Exercise 1 ▸ In the forum thread on pigeons and chickens changing sex, where does JGregg want to go to grad school?
Exercise 2 ▸ From the forum thread on pigeons and chickens changing sex, retype the stretch from "about chickens playing" through "of hormonal confusion!" with no changes.

Source passage ▸
-*-
# Pigeons & Chickens changing sex



## JGregg (Jul 28, 2003)

In doing research on pubmed I couldn't find any information about chickens or pigeons changing sex. I also asked my dad (a D.V.M)
about chickens playing fast and loose with their sex, and he said that it didn't happen. I don't have the heart to ask the people at UC Davis (because I want to go to Grad school there).

Here's a challange, can you cite literature which states that chickens or pigeons change sex?


----------



## Nanci (Jul 4, 2003)

http://www.the-coop.org/wwwboard/discus/messages/5105/1510.html 

Sounds like a case of hormonal confusion!

Nanci


----------



## Feefo (Feb 8, 2002)

Yes, I read about that in one of my pigeon books. As far as I remember it said that hens can become cocks capable of fertilising eggs. It struck me because it reminded me of Jurassic park.

Cynthia


----------



## JGregg (Jul 28, 2003)
-*-
Data provided ▸
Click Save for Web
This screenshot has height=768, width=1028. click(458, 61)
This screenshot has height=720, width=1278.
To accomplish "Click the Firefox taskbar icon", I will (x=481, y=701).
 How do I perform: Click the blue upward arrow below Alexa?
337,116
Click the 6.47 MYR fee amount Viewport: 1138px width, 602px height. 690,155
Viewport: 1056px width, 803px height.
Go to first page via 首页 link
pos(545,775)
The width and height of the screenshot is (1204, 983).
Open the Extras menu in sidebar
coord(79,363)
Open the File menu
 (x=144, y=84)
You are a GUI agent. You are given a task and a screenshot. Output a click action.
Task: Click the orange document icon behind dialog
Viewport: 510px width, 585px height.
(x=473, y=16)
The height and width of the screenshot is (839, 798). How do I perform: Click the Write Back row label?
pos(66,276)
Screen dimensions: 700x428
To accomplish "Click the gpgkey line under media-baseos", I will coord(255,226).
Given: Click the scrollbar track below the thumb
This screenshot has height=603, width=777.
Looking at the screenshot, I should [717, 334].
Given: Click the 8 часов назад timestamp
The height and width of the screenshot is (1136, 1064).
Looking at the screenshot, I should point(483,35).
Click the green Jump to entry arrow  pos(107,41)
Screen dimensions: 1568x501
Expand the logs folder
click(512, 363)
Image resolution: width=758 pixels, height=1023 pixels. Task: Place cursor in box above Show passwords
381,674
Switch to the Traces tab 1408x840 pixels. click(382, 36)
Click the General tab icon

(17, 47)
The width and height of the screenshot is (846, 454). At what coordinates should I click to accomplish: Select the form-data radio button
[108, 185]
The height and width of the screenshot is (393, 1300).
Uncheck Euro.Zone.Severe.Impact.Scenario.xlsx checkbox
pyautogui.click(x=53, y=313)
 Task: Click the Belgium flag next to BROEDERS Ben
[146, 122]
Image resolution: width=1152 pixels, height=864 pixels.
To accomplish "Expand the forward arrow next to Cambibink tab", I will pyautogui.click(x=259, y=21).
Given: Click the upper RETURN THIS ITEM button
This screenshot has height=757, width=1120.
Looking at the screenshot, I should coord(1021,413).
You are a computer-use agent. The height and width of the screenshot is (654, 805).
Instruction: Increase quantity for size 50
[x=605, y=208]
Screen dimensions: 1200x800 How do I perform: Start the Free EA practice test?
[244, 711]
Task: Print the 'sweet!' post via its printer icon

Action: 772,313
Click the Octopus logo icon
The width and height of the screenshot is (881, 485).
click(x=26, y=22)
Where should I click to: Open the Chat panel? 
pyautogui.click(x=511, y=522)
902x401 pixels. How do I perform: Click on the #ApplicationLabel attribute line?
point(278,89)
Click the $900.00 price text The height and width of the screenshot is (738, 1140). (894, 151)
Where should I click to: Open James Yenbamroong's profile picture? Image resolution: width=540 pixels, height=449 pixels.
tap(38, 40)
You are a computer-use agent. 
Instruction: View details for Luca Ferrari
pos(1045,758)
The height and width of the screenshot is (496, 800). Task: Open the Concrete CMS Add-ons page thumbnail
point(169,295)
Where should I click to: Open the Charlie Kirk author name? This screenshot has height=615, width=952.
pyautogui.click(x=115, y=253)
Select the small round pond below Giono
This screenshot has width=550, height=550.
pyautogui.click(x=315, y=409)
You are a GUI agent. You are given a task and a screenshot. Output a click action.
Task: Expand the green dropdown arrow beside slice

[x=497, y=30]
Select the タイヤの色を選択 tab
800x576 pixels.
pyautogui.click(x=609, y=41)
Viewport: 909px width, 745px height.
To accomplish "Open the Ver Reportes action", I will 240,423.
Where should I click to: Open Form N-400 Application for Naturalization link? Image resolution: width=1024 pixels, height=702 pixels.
-*-
Task solution 1 ▸ UC Davis

Task solution 2 ▸
about chickens playing fast and loose with their sex, and he said that it didn't happen. I don't have the heart to ask the people at UC Davis (because I want to go to Grad school there).

Here's a challange, can you cite literature which states that chickens or pigeons change sex?


----------



## Nanci (Jul 4, 2003)

http://www.the-coop.org/wwwboard/discus/messages/5105/1510.html 

Sounds like a case of hormonal confusion!